#### Given entries ####

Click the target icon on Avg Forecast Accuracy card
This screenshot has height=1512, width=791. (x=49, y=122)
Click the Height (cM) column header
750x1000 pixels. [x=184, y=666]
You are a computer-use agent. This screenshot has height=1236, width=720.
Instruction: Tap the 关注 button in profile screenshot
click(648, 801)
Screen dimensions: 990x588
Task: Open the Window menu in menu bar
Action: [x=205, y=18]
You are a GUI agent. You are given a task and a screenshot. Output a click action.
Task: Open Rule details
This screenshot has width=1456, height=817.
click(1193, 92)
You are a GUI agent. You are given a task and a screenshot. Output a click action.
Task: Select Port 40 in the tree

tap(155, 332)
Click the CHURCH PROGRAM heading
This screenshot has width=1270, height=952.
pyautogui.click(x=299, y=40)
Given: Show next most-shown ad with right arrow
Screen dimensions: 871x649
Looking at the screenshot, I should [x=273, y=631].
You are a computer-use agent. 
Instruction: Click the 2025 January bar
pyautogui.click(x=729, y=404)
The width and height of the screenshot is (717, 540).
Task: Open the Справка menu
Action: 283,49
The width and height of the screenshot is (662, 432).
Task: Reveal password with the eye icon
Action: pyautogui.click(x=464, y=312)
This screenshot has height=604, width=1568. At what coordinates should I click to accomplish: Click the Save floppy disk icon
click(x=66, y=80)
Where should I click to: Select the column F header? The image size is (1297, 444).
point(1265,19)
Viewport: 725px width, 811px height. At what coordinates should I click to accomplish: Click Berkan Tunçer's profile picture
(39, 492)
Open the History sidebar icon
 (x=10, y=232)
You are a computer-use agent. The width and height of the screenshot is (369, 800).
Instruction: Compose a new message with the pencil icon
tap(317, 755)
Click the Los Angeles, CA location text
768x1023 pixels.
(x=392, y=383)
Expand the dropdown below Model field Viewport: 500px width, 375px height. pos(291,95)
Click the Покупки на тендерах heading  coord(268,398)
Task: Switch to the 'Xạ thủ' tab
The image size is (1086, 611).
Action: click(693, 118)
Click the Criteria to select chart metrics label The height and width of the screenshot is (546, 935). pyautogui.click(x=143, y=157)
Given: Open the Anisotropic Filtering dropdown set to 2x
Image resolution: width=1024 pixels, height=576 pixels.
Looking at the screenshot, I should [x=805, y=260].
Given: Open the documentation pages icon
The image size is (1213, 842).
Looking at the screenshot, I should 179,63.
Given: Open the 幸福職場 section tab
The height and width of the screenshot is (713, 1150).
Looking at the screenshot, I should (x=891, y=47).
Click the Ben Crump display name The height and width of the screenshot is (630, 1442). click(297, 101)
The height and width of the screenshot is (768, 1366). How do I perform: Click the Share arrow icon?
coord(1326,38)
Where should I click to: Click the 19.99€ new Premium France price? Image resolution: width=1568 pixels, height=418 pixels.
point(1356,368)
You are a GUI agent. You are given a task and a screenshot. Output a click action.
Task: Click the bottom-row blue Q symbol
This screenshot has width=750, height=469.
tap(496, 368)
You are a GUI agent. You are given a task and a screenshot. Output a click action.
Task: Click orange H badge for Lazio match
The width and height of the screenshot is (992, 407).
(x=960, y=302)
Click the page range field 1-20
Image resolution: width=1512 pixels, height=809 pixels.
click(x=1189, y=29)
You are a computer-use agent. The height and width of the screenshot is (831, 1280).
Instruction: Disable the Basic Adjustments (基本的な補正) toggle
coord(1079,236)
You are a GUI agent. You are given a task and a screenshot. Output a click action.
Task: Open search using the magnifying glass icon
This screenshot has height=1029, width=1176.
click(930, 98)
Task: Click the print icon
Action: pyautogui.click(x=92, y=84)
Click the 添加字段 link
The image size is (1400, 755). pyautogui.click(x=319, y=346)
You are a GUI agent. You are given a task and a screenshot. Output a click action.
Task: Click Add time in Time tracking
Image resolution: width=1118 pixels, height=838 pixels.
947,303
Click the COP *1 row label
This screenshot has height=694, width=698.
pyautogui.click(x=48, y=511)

####

[Exercise goal] Please copy each line above exactly as written.

[The answer]
Click the target icon on Avg Forecast Accuracy card
This screenshot has height=1512, width=791. (x=49, y=122)
Click the Height (cM) column header
750x1000 pixels. [x=184, y=666]
You are a computer-use agent. This screenshot has height=1236, width=720.
Instruction: Tap the 关注 button in profile screenshot
click(648, 801)
Screen dimensions: 990x588
Task: Open the Window menu in menu bar
Action: [x=205, y=18]
You are a GUI agent. You are given a task and a screenshot. Output a click action.
Task: Open Rule details
This screenshot has width=1456, height=817.
click(1193, 92)
You are a GUI agent. You are given a task and a screenshot. Output a click action.
Task: Select Port 40 in the tree

tap(155, 332)
Click the CHURCH PROGRAM heading
This screenshot has width=1270, height=952.
pyautogui.click(x=299, y=40)
Given: Show next most-shown ad with right arrow
Screen dimensions: 871x649
Looking at the screenshot, I should [x=273, y=631].
You are a computer-use agent. 
Instruction: Click the 2025 January bar
pyautogui.click(x=729, y=404)
The width and height of the screenshot is (717, 540).
Task: Open the Справка menu
Action: 283,49
The width and height of the screenshot is (662, 432).
Task: Reveal password with the eye icon
Action: pyautogui.click(x=464, y=312)
This screenshot has height=604, width=1568. At what coordinates should I click to accomplish: Click the Save floppy disk icon
click(x=66, y=80)
Where should I click to: Select the column F header? The image size is (1297, 444).
point(1265,19)
Viewport: 725px width, 811px height. At what coordinates should I click to accomplish: Click Berkan Tunçer's profile picture
(39, 492)
Open the History sidebar icon
 (x=10, y=232)
You are a computer-use agent. The width and height of the screenshot is (369, 800).
Instruction: Compose a new message with the pencil icon
tap(317, 755)
Click the Los Angeles, CA location text
768x1023 pixels.
(x=392, y=383)
Expand the dropdown below Model field Viewport: 500px width, 375px height. pos(291,95)
Click the Покупки на тендерах heading  coord(268,398)
Task: Switch to the 'Xạ thủ' tab
The image size is (1086, 611).
Action: click(693, 118)
Click the Criteria to select chart metrics label The height and width of the screenshot is (546, 935). pyautogui.click(x=143, y=157)
Given: Open the Anisotropic Filtering dropdown set to 2x
Image resolution: width=1024 pixels, height=576 pixels.
Looking at the screenshot, I should [x=805, y=260].
Given: Open the documentation pages icon
The image size is (1213, 842).
Looking at the screenshot, I should 179,63.
Given: Open the 幸福職場 section tab
The height and width of the screenshot is (713, 1150).
Looking at the screenshot, I should (x=891, y=47).
Click the Ben Crump display name The height and width of the screenshot is (630, 1442). click(297, 101)
The height and width of the screenshot is (768, 1366). How do I perform: Click the Share arrow icon?
coord(1326,38)
Where should I click to: Click the 19.99€ new Premium France price? Image resolution: width=1568 pixels, height=418 pixels.
point(1356,368)
You are a GUI agent. You are given a task and a screenshot. Output a click action.
Task: Click the bottom-row blue Q symbol
This screenshot has width=750, height=469.
tap(496, 368)
You are a GUI agent. You are given a task and a screenshot. Output a click action.
Task: Click orange H badge for Lazio match
The width and height of the screenshot is (992, 407).
(x=960, y=302)
Click the page range field 1-20
Image resolution: width=1512 pixels, height=809 pixels.
click(x=1189, y=29)
You are a computer-use agent. The height and width of the screenshot is (831, 1280).
Instruction: Disable the Basic Adjustments (基本的な補正) toggle
coord(1079,236)
You are a GUI agent. You are given a task and a screenshot. Output a click action.
Task: Open search using the magnifying glass icon
This screenshot has height=1029, width=1176.
click(930, 98)
Task: Click the print icon
Action: pyautogui.click(x=92, y=84)
Click the 添加字段 link
The image size is (1400, 755). pyautogui.click(x=319, y=346)
You are a GUI agent. You are given a task and a screenshot. Output a click action.
Task: Click Add time in Time tracking
Image resolution: width=1118 pixels, height=838 pixels.
947,303
Click the COP *1 row label
This screenshot has height=694, width=698.
pyautogui.click(x=48, y=511)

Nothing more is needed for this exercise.